This wonderful episode traces Mrs. Madrigal's arrival in San Francisco in the mid-1960s. Her story is set against a now forgotten riot at Compton's Coffee Shop.
While Anna is able to "pass" as a woman (although she's still pre-surgery at this point in time, she meets and befriends many other drag queens and transexuals who work the streets as hookers. Anna gets a job in the famous City Lights bookshop and meets a man.
While she angers several of the girls, she's also accepted into their world as a fellow traveler. Eventually they learn that Anna's man is a cop, and this distances them from her. To the girls, the city cops are the enemy. They harass the girls, arrest them for female impersonation (still on the books in the 1960s as being against the law). The cops also take bribes from the gay-oriented businesses in the Tenderloin as shakedown money. There are no laws that protect the drag queens from the predatory cops.

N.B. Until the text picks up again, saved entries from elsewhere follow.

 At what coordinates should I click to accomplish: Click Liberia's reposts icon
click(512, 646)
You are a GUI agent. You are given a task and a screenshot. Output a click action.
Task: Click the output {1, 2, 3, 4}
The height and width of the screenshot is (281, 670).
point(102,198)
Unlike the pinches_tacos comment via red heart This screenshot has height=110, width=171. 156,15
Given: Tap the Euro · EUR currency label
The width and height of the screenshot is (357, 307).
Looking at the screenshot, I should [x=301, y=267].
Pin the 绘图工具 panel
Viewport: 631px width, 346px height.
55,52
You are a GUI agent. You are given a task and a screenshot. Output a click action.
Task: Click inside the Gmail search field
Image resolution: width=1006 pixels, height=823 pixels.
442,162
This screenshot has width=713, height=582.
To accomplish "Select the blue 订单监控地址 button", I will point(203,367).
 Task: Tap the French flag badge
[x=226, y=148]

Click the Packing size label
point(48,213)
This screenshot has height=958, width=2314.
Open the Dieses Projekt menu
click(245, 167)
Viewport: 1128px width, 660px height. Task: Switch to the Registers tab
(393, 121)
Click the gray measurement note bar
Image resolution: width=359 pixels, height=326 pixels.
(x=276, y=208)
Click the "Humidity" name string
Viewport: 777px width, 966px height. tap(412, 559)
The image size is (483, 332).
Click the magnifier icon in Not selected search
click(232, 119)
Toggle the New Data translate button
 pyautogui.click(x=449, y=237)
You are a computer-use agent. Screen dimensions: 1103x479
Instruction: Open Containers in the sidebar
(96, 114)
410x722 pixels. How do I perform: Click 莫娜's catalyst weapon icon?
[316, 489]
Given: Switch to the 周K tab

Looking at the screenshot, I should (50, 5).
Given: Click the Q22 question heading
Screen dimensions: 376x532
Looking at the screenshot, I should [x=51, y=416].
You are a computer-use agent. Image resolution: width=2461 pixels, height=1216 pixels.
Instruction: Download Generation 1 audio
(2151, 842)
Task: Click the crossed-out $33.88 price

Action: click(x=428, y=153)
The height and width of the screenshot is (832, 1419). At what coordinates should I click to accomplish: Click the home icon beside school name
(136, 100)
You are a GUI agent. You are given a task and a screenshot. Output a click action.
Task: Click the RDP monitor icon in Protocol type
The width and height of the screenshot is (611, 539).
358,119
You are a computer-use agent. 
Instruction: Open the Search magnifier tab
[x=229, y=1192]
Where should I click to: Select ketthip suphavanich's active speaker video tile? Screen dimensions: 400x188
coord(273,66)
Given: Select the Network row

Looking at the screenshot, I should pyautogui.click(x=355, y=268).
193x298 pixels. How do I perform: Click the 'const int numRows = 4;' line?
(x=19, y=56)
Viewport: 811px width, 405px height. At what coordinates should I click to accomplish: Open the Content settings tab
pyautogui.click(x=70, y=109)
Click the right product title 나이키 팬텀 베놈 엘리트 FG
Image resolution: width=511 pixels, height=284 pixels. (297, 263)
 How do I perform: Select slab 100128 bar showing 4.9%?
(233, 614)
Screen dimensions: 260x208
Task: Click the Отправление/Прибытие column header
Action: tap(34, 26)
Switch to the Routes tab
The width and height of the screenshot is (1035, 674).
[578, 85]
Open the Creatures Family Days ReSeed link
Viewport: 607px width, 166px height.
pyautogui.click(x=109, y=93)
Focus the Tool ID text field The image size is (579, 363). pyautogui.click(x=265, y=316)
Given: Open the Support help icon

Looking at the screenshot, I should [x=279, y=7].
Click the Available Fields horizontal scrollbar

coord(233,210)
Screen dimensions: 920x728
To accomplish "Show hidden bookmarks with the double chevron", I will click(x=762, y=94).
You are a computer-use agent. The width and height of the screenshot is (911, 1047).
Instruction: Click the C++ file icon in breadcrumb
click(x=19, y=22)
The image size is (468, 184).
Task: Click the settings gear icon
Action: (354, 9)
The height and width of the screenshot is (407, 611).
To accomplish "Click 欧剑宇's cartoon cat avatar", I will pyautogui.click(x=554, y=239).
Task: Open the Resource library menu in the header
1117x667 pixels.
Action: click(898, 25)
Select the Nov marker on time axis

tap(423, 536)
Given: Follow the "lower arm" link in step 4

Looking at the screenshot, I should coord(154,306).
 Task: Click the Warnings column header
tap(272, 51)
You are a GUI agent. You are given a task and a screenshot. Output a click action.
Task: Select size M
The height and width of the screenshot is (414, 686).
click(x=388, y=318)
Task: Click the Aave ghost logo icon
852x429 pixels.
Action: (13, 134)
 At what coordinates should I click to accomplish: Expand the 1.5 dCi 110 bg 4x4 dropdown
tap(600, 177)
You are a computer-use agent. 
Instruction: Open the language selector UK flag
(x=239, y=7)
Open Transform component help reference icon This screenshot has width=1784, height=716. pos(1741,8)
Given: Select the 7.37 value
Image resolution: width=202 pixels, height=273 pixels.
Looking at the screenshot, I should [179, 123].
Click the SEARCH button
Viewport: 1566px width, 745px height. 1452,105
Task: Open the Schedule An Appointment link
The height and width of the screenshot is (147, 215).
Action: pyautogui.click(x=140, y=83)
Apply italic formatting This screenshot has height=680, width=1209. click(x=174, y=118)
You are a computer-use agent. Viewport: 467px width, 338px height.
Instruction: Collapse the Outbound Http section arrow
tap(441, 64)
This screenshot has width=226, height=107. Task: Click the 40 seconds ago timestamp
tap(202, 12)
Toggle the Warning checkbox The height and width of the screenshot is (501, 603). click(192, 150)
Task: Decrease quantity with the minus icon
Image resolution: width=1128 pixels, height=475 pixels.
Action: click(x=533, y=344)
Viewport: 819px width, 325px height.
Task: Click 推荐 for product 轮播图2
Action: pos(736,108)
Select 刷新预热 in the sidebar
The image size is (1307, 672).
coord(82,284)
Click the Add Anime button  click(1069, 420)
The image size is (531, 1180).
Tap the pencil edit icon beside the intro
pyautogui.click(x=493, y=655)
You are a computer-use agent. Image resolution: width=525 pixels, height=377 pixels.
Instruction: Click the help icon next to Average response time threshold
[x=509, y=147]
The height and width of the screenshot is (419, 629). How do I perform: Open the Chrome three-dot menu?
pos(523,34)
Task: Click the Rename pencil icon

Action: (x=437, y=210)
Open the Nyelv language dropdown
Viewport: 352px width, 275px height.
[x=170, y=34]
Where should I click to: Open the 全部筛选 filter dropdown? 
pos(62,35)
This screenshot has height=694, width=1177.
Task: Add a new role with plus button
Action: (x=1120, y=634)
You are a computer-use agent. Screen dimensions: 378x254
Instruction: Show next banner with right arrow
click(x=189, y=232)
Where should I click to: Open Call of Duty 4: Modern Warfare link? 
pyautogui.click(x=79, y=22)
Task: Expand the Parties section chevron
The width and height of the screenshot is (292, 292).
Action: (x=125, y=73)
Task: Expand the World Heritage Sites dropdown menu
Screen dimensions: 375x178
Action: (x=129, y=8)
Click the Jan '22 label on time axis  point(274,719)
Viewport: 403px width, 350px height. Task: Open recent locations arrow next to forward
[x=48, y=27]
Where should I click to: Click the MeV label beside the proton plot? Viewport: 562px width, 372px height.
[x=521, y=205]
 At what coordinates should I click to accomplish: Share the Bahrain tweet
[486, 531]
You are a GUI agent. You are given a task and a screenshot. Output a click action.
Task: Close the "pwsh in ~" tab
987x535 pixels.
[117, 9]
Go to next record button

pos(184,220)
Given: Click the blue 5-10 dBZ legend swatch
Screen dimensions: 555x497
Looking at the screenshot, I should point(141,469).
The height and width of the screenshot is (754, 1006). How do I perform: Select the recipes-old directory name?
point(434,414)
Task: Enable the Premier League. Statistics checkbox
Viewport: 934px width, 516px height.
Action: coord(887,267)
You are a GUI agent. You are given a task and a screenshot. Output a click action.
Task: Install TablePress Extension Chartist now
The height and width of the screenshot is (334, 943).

All this comes to a head in August 1966 when the drag queens stand up to the the manager at Compton's and refuse to leave. The cops are called and a riot breaks out. The riot attracts gay men as well as the other queens and, although it's hushed up by the city and the police department, it serves as a political flashpoint in uniting the various gay groups against the crooked cops.
A 2005 documentary called SCREAMING QUEENS details the story of this riot, three years before Stonewall, as a major event in the march toward gay liberation. The makers of this episode are clearly familiar with the documentary as many of the characters and events are derived from it.
Excellent acting here by Jen Richards as Anna, Eve Lindley as Lily, Daniela Vega as Ysela, and Luke Kirby as Tommy.
The infamous event of the drag queen throwing hot coffee into a cop's face (an act that starts the riot) as neatly depicted. We also learn exactly how Anna comes to own the house at Barbary Lane.
For lovers of this extended series, this is a seminal episode and is not to be missed.